• Brano fornito
━━━━

1. Prendere ritmiche, timbriche chitarristiche e vocalità lugubro-esistenzialistiche del periodo 1979-1982 (diciamo da UNKNOWN PLEASURES a PORNOGRAPHY, pescando di volta in volta da Wire, Jam, The Sound, The Cure, Joy Division, Xtc, Psychedelic Furs, Bauhaus, New Order), con escursioni speziate verso Pop Group o Gang Of Four per alcuni;

2. Scegliere un gruppo di riferimento dominante che appartenga a quell'epoca (gli INTERPOL "sono" i JOY DIVISION-Parte Seconda);

3. Fare un taglia-e-incolla selettivo per assemblare brani che non sforino quasi mai i 2-4 minuti, veloci da ascoltare o downloddare;

4. Rendere danzabile il tutto, o quasi (non ci vediamo impegnati in un lentone sulla base di NewYorkCares, tanto per intenderci);

5. Curare gli arrangiamenti con la massima attenzione e la dotazione tecnologica dei Duemila;

6. Sfoggiare look consapevoli, a metà tra riferimenti tristo-aziendali, mod e vaghi inconsapevoli accenni all'essenzialità del Bauhaus, ai Kraftwerk scolpiti e a neonazismi da copertina per il taglio dei capelli, etc.;

7. Scegliere almeno un membro del gruppo che assomigli a Ian Curtis (o agli Sparks);

8. Averne un altro nella line-up che sia di origini chiaramente non anglosassoni e abbia esotico cognome;

9. Scegliere il nome della band - e/o di alcuni brani - riferendosi a immancabili teutonicità o sassonicità presunte gelido-esistenzialtristi ed evocanti nozioni di "ordine", pulizia, guerra o polizia (FRANZ FERDINAND, KAISER, INTERPOL o addirittura, come nel caso di "Munich" degli Editors, una città tedesca a caso, ma esoticamente rigorosa nella pronuncia, senza considerare che la Berlino-centro-del-mondo di Lou Reed e, in seconda battuta, di quel copione di Bowie, era un ovvio luogo simbolico, laddove Monaco è come dire Pomezia o Lecce. Per non dire di WARSZAWA, che ispirò l'immenso Curtis. A quando un cd intitolato "Dortmund" o una band autonominatasi WESTFALIA ROOTS o GLAMOUR REICH?);

10. Concedersi mediaticamente in maniera supercontrollata, sfoggiando vite regolarissime e de-gossippate;

11. Alternare tournées pulite e lunghe, ma fatte di mini-concerti, a registrazioni di nuovi cd pre-apprezzatissimi dalla critica;

12. Curare copertine e siti ufficiali con cura maniacale e assai calibrata.

━━━━

Record del dataset:
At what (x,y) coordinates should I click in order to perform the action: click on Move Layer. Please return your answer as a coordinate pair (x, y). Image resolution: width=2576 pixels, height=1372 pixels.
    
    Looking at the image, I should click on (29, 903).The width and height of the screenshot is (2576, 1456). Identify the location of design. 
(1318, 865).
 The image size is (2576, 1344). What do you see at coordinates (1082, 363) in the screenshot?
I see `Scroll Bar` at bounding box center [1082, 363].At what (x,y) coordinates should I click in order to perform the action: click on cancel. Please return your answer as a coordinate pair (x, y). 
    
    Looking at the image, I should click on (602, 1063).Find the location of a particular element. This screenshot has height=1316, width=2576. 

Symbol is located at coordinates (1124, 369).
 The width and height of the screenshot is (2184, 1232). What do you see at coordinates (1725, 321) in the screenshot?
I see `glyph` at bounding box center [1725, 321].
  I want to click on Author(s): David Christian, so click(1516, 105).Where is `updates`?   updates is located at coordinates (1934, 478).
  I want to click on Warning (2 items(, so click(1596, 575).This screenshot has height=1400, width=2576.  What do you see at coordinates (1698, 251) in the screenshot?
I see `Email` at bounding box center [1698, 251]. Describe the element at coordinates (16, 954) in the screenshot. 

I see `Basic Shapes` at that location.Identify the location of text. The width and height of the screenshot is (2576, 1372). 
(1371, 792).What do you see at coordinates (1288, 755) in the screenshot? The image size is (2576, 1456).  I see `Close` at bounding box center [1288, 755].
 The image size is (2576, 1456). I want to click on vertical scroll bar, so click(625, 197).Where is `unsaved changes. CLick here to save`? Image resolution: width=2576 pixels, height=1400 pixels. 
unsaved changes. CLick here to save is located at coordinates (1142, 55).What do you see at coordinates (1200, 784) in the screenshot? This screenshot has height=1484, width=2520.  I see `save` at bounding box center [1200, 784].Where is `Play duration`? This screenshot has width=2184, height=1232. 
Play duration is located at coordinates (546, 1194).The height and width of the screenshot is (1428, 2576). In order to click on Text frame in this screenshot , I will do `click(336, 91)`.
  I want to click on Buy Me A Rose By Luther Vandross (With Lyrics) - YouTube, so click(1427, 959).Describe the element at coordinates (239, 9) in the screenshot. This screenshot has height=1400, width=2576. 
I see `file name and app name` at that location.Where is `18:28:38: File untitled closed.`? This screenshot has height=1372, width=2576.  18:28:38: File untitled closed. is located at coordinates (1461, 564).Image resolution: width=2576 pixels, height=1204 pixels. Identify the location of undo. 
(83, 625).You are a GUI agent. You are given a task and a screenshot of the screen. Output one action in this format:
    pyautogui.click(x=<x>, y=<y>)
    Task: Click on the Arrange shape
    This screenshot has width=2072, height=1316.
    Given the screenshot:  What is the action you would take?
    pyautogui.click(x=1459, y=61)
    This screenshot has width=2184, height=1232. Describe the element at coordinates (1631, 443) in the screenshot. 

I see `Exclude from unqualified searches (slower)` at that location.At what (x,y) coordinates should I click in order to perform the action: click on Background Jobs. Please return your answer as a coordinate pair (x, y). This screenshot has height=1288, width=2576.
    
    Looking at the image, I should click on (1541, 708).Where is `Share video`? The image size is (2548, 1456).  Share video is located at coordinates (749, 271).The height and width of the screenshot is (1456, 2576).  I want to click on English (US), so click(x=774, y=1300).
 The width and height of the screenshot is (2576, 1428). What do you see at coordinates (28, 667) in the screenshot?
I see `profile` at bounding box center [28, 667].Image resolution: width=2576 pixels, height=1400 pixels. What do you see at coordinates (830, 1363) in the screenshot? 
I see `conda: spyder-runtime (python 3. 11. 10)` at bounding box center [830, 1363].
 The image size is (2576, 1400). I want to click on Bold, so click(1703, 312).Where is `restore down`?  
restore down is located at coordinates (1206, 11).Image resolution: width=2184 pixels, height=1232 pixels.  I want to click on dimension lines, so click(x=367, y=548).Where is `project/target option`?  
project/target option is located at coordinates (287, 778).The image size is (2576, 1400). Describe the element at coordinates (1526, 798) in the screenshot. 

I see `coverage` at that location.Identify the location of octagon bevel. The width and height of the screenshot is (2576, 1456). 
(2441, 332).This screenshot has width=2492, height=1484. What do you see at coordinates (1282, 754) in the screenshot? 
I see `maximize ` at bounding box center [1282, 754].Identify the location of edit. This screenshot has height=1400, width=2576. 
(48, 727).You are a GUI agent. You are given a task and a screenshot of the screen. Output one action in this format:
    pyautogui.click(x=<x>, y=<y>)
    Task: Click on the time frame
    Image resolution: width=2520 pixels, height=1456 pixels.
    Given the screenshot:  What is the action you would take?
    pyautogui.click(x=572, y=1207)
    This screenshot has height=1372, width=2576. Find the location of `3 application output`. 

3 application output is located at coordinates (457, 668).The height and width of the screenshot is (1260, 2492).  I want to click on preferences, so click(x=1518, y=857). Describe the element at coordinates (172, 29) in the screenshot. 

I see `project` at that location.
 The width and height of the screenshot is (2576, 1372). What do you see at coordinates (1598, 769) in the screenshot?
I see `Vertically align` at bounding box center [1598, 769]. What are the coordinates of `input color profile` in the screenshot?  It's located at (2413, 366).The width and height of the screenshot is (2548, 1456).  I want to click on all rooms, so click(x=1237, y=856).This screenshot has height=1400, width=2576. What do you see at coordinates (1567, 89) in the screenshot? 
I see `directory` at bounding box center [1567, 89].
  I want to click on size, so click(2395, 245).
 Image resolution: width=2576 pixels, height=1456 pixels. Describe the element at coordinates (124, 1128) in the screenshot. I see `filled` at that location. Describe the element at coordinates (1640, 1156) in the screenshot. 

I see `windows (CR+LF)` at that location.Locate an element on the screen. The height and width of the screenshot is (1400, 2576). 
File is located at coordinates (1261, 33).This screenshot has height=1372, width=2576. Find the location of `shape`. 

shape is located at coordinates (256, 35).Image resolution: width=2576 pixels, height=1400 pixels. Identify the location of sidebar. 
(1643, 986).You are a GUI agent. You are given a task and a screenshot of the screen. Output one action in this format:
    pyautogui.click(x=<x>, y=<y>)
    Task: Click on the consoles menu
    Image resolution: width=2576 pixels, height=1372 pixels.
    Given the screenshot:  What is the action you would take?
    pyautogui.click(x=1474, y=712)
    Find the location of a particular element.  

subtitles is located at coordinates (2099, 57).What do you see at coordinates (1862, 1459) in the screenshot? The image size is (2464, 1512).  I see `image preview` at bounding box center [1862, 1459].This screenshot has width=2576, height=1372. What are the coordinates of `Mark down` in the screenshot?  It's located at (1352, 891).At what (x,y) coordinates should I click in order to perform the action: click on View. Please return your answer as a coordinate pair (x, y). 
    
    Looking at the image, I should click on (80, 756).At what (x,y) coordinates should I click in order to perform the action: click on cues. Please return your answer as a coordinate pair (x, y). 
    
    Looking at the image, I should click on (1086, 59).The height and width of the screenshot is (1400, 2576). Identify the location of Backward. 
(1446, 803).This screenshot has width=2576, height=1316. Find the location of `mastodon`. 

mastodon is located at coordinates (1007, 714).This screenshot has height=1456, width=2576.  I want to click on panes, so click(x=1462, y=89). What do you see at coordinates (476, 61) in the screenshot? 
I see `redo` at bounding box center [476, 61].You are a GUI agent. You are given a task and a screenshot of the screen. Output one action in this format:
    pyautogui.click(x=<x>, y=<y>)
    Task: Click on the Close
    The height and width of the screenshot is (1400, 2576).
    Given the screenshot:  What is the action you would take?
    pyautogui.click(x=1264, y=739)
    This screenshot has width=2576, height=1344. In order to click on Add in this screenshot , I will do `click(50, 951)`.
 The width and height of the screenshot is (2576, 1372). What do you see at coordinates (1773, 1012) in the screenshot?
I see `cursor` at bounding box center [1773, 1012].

━━━━

• Istruzioni
(A) Stampi la porzione del brano fornito che comincia con "11. Alternare tournées" e si conclude con "e assai calibrata.".
(B) Elenchi tutte le singole persone nominate nel brano fornito, indicando ciascuna una sola volta.

• Soluzioni
(A)
11. Alternare tournées pulite e lunghe, ma fatte di mini-concerti, a registrazioni di nuovi cd pre-apprezzatissimi dalla critica;

12. Curare copertine e siti ufficiali con cura maniacale e assai calibrata.

(B) Ian Curtis, Lou Reed, Bowie